The complement receptors C3aR and C5aR1 have been implicated for roles in tumourigenesis in numerous murine cancer models. However the few studies investigating the role of these proteins in breast cancer have produced conflicting results. Thus we sought to clarify the role of C3a and C5a in murine syngeneic breast cancer models, EMT6 and 4T1.
In accord with previous studies, we found that primary mammary tumour growth was inhibited by daily treatment of mice with the C3aR antagonist SB290157, whereas the C5aR1 antagonist PMX53 had no effect. However treatment with a dual C3aR/C5aR1 agonist (YSFKPMPLaR; EP54) significantly slowed mammary tumour development and progression, suggesting that complement receptor activation, in particular C5aR1, may protect against mammary tumour growth.

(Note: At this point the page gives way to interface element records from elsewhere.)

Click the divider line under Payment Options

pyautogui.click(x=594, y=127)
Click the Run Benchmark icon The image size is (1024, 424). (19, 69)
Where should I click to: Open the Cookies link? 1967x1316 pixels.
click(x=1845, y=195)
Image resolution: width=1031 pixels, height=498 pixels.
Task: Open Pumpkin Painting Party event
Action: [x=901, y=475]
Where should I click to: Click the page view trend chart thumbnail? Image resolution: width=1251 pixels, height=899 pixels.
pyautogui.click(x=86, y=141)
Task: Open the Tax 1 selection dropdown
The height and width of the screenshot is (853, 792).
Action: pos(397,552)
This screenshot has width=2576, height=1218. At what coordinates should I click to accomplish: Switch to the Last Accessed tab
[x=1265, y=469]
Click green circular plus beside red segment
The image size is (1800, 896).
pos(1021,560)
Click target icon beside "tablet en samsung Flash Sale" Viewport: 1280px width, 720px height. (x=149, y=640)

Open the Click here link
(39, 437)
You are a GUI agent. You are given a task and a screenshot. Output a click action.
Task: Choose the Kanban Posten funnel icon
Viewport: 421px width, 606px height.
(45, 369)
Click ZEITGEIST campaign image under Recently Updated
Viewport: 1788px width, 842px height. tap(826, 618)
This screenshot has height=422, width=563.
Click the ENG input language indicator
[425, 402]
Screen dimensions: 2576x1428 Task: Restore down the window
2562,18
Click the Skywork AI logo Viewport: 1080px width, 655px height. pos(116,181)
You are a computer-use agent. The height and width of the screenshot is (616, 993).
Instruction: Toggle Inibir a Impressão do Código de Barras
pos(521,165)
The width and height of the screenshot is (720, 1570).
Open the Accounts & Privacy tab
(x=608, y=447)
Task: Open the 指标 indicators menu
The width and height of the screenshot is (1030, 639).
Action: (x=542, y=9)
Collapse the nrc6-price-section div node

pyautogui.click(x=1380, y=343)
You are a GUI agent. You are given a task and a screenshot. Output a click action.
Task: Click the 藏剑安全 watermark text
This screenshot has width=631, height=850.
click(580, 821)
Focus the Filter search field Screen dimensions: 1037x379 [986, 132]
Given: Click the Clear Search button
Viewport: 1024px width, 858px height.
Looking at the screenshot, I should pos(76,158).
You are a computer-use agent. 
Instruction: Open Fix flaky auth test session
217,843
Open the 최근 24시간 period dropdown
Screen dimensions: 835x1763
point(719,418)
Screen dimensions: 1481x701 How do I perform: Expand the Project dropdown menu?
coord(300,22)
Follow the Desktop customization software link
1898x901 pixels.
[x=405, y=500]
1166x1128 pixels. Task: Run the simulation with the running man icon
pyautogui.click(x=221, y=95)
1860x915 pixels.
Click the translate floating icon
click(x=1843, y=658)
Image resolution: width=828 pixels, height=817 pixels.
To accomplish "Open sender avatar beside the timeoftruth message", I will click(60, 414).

Examination of receptor expression by qPCR analysis showed very low levels of mRNA expression for either C3aR or C5aR1 by EMT6 or 4T1 mammary carcinoma cell lines compared with the J774 macrophage line or bone marrow-derived macrophages. Moreover, flow cytometric analysis found no evidence of C3aR or C5aR1 protein expression by either EMT6 or 4T1 cells, leading us to hypothesize that the tumour inhibitory effects of EP54 are indirect, possibly via regulation of the anti-tumour immune response. This hypothesis was supported by flow cytometric analysis which demonstrated a significant increase in tumour infiltrating T lymphocytes in EP54-treated mice.
In summary, these results support an immunoregulatory role for complement receptors in primary murine mammary carcinoma models. They also suggest that complement activation peptides can influence the anti-tumour response in different ways, depending on the tumour type and the host immune response within the tumour microenvironment.